ESR Cayman: Logistic Real Estate Leader (Bonds)

Timothy Ang  |   22 Jul 2021  |    236 views

ESR Cayman is a leading logistics real estate player in APAC benefitting from powerful growth trends in ecommerce and years of underinvestment into APAC logistics real estate. Despite being in growth phase, the company generates steady cash flows from its recurrent fee income, as well as derive income throughout the whole value chain; from development to divestment. We believe there is further upside for logistic asset values in APAC, allowing ESR to unlock higher value in its stabilised portfolio.

One of the few players with a global reach and full breath of service offering

ESR is one of the only few logistics real estate players with capability to provide the entire value chain of services, from investment management, sourcing land and undertaking development and asset management for the world’s leading global real estate investors. This has helped drive market share gains despite having a relatively small AUM.

ESR’s AUM, as of 30 December 2020, was US$30bn, relatively small to competitors Prologis (US$148bn in AUM), Global Logistic Properties (>US$100bn), LOGOS Property (US$80bn), and Goodman Group (US$53bn). Still, ESR managed to garner the largest development pipeline in the likes of China, South Korea and Japan, with a strong network of capital partners and tenants including, Carrefour, Cainiao, and Amazon.

In addition, being able to derive income throughout the whole value chain helps prevent cash flow bumpiness, even during development phases.

Investment portfolio and fund management are steady cash flow generators

ESR’s fund management segment generated recurring fee income that contributed US$148mn or 26% of FY20 core EBITDA. Together with stabilised assets in its balance sheet and fund vehicles, contributing a further US$189mn or 33% of FY20 core EBITDA, recurrent income made up 59% of ESR’s total FY20 EBITDA. We expect ESR’s ongoing and pipeline development projects of US$15bn to drive AUM and recurrent fee income growth.

In addition, ESR’s modern logistic assets provide higher cash flow visibility. The customised nature of modern built-to-suit logistics assets that ESR develops helped keep vacancy rates resiliently low over the past few years. ESR’s portfolio occupancy has not dipped below 90% the past 3 years. Built-to-suit leases are sticky and incur large penalties for early cancellation, essentially the remainder of the lease payments due.

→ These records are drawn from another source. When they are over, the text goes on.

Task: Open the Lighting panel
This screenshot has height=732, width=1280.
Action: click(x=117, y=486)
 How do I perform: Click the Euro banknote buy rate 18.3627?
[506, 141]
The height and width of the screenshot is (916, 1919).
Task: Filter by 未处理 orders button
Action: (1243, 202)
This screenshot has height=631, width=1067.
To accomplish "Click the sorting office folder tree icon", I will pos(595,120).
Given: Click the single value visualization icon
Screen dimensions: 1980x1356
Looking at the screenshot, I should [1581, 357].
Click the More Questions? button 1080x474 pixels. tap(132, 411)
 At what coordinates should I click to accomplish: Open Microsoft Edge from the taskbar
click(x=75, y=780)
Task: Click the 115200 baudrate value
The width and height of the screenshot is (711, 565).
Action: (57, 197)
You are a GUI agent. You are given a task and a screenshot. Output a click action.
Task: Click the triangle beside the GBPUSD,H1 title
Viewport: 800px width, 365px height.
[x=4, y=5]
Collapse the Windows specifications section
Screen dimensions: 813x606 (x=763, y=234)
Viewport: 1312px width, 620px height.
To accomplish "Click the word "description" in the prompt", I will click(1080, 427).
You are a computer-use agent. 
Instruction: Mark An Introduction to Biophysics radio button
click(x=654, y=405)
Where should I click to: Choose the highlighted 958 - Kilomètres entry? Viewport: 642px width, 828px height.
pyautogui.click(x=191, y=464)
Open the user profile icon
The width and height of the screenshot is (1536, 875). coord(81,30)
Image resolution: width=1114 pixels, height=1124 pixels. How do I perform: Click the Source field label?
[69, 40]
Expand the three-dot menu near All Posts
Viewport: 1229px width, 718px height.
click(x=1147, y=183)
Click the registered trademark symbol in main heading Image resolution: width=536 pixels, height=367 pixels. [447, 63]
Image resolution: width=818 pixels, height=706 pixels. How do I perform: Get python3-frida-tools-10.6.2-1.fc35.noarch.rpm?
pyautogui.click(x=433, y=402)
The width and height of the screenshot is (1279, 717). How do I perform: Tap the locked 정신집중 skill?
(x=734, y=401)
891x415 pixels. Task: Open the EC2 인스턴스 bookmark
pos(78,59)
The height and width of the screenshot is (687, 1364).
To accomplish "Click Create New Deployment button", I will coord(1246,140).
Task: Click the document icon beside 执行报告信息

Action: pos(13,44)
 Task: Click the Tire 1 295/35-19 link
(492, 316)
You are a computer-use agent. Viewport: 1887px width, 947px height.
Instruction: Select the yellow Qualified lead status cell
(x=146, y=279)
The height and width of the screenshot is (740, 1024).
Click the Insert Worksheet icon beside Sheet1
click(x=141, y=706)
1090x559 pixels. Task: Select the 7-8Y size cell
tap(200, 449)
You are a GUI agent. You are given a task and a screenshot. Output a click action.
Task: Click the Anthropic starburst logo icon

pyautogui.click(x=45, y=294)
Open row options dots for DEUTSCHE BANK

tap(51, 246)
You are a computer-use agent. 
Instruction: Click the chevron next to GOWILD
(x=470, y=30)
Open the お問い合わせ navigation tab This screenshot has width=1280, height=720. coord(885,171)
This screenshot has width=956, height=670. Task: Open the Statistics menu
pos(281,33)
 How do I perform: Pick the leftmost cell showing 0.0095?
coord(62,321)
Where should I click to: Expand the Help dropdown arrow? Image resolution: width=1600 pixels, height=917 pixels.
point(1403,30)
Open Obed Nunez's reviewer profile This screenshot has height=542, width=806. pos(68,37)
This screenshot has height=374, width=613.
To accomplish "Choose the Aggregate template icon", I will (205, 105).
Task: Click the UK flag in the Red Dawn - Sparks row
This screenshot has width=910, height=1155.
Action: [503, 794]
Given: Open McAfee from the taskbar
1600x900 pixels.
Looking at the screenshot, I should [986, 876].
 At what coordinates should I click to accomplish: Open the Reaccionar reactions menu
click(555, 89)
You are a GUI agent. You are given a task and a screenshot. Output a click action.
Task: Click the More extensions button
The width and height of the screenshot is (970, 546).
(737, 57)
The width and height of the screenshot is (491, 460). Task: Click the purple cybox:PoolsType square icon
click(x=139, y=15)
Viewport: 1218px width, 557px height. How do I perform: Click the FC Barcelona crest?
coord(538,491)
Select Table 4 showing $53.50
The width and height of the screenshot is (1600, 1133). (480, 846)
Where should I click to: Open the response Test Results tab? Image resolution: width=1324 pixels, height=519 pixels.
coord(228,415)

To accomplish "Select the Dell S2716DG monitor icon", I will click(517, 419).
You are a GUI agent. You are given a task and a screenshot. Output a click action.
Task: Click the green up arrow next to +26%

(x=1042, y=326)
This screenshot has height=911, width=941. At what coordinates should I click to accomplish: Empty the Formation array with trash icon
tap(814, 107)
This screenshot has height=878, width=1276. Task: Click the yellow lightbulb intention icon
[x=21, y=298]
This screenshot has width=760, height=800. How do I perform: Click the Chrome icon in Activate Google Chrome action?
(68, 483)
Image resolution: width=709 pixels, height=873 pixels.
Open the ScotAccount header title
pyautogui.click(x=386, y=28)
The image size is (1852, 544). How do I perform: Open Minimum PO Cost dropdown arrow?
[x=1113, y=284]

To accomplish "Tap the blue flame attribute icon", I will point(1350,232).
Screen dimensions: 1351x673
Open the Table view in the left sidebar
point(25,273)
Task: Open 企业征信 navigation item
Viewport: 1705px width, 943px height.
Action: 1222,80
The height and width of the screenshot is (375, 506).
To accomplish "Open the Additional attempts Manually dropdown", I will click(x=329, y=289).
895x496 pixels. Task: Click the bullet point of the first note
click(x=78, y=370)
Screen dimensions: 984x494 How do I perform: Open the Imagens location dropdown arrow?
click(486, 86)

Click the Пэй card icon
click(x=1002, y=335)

Key markets still not near expected penetration rates

The pandemic accelerated already powerful ecommerce adoption trends. Despite this, ecommerce penetration still has legroom. Ecommerce penetration represents the percentage of total households in a specific region that have bought goods online at least once within the last 12 months.

In China, ecommerce penetration is still expected to increase more than 50% from current levels. ESR’s largest region by revenue (32% of FY20 revenue), China ecommerce penetration is expected to rise from 27.3% in 2020 to 40.4% by 2024. Penetration is also expected to modestly rise by up to 3.6% in the next 3 years for mature markets like South Korea, Japan, Australia, and Singapore. This helped drive ESR to record leasing, new development starts and AUM achieved in 2020.

Still, despite the hot market, valuation of APAC logistics real estate still offers attractive spreads to developed markets such as the US and UK. This is due to years of underinvestment in the sector. Cap rates in APAC still offer over 200bps above developed market cap rates. We see this driving APAC logistics asset values higher, allowing ESR to unlock stabilised assets at higher values into funds or REITs for liquidity.


Further legroom in ecommerce penetration is spurring logistics real estate demand in APAC. ESR Cayman is able to capture the growth through the entire value chain, while generating healthy recurrent income. The company maintains a low net debt to assets of 23.2% and adequate cash to short term debt of 2.0x, while maintaining an EBIT interest coverage ratio of 1.2x.


We prefer the ESRCAY 5.1% 26Feb2025 (SGD) senior unsecured bond with an ask price of 104.55 and yield to maturity of 3.7%, and the ESRCAY 5.65% Perpetual (SGD) bond with an ask price of 101.05 and yield to call of 5.4% callable on 2 March 2026.